- _What the task requires_
Please repeat all of the lines below, requests included, offsetting every coordinate in the answers by 71 and leaving the pictures out.

Data for locating visible targets:
▽
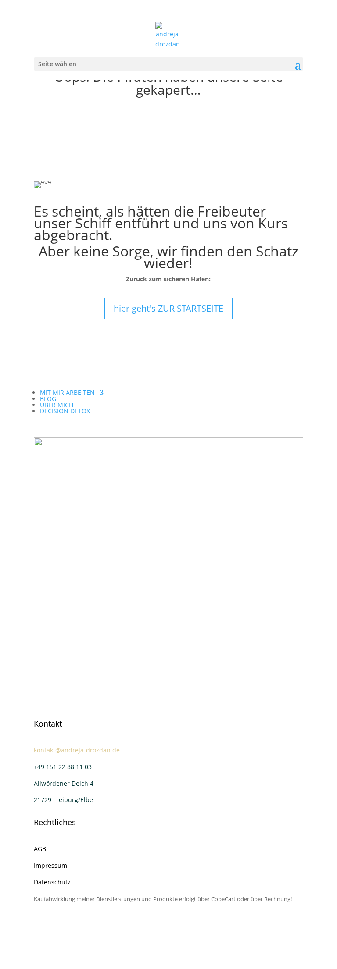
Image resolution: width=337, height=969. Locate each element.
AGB (40, 849)
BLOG (48, 398)
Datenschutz (52, 882)
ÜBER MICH (56, 405)
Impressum (50, 865)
△
- _Written response_
Image resolution: width=337, height=969. Locate each element.
AGB (111, 920)
BLOG (119, 469)
Datenschutz (123, 953)
ÜBER MICH (127, 476)
Impressum (121, 936)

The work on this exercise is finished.